> Given text:
Apache Avro Fundamentals Cheatsheet

Personal cheatsheet for Apache Avro. Covers schema design, type system, doc fields, JSON-to-Avro conversion, schema evolution, Java serialization, Confluent Schema Registry integration, compatibility modes, and Spark Avro.

Posted Dec 12, 2024

By Ryo Wijaya

11 min read

1. What Is Avro

Apache Avro is a binary serialization format that requires a schema to read or write data. The schema is always present, either embedded in the file or looked up from a registry.

	Avro	JSON	Protobuf	Parquet
Format	Binary	Text	Binary	Binary columnar
Schema required	yes	no	yes (`.proto`)	yes (embedded)
Schema evolution	yes (built-in)	n/a	yes	limited
Row vs columnar	Row	Row	Row	Columnar
Kafka use	yes (primary)	yes	yes	no (file format)
Readable without schema	no	yes	no	no
Self-describing files	yes (`.avro` embeds schema)	yes	no	yes

2. Schema Design

Avro schemas are written in JSON. A schema describes a single type.

Stored data:
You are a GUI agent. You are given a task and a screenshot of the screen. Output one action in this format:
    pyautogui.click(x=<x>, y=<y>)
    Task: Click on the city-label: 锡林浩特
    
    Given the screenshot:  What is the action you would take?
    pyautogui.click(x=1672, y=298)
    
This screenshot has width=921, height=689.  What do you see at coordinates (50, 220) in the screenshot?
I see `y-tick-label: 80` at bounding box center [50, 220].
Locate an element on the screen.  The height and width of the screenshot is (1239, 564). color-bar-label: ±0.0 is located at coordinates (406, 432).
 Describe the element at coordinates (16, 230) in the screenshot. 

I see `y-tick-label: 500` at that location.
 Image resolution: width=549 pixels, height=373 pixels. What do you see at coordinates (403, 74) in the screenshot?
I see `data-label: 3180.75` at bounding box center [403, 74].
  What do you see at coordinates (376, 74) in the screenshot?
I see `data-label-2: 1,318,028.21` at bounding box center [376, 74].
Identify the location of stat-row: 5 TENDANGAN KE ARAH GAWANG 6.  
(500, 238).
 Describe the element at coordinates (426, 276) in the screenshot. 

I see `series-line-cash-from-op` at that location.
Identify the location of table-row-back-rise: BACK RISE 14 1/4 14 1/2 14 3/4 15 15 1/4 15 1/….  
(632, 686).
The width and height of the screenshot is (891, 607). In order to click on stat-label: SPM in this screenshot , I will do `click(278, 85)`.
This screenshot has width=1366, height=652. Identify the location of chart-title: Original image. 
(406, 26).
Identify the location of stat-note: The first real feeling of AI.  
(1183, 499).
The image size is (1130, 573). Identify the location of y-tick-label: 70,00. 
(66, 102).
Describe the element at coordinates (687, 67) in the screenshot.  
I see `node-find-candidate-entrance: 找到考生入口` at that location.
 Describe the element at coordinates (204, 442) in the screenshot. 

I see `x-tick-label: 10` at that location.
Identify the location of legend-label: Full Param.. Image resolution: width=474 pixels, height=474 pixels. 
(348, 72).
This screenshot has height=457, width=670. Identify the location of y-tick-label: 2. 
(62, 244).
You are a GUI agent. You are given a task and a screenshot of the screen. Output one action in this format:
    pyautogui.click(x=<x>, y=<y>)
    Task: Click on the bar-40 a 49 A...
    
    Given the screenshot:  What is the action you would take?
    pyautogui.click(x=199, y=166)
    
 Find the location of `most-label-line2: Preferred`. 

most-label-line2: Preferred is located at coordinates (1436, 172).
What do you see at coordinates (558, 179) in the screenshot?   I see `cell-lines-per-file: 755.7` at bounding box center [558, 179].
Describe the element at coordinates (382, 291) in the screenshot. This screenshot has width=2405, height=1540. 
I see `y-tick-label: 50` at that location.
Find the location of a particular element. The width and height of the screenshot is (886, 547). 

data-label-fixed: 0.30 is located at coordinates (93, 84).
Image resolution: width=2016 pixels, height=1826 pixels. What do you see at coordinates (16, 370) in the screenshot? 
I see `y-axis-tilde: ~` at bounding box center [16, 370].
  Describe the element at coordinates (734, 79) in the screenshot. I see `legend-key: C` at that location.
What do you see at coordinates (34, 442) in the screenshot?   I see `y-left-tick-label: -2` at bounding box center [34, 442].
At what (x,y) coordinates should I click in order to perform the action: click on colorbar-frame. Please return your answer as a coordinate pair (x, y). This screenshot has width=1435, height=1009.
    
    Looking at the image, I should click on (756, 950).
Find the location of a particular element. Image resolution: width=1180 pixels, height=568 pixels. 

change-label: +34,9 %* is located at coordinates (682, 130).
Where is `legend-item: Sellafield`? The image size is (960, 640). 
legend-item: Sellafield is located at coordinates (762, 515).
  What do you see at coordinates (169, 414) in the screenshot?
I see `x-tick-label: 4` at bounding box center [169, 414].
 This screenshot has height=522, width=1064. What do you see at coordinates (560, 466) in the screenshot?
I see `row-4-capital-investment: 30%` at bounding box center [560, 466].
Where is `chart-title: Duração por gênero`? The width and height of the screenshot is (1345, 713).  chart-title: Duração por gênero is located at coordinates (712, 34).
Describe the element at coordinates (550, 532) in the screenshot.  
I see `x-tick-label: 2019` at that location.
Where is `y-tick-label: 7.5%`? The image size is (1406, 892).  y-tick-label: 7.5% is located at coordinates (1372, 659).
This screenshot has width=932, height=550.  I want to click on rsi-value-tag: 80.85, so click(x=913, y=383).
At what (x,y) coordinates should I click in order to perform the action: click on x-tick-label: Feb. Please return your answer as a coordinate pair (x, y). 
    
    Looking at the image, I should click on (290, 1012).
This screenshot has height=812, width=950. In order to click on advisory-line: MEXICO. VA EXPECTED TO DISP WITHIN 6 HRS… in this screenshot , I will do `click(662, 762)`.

> The problem:
Copy the Avro cheatsheet word for word, starting with "Apache Avro Fundamentals" and going on through "from a registry.".

> Answer section:
Apache Avro Fundamentals Cheatsheet

Personal cheatsheet for Apache Avro. Covers schema design, type system, doc fields, JSON-to-Avro conversion, schema evolution, Java serialization, Confluent Schema Registry integration, compatibility modes, and Spark Avro.

Posted Dec 12, 2024

By Ryo Wijaya

11 min read

1. What Is Avro

Apache Avro is a binary serialization format that requires a schema to read or write data. The schema is always present, either embedded in the file or looked up from a registry.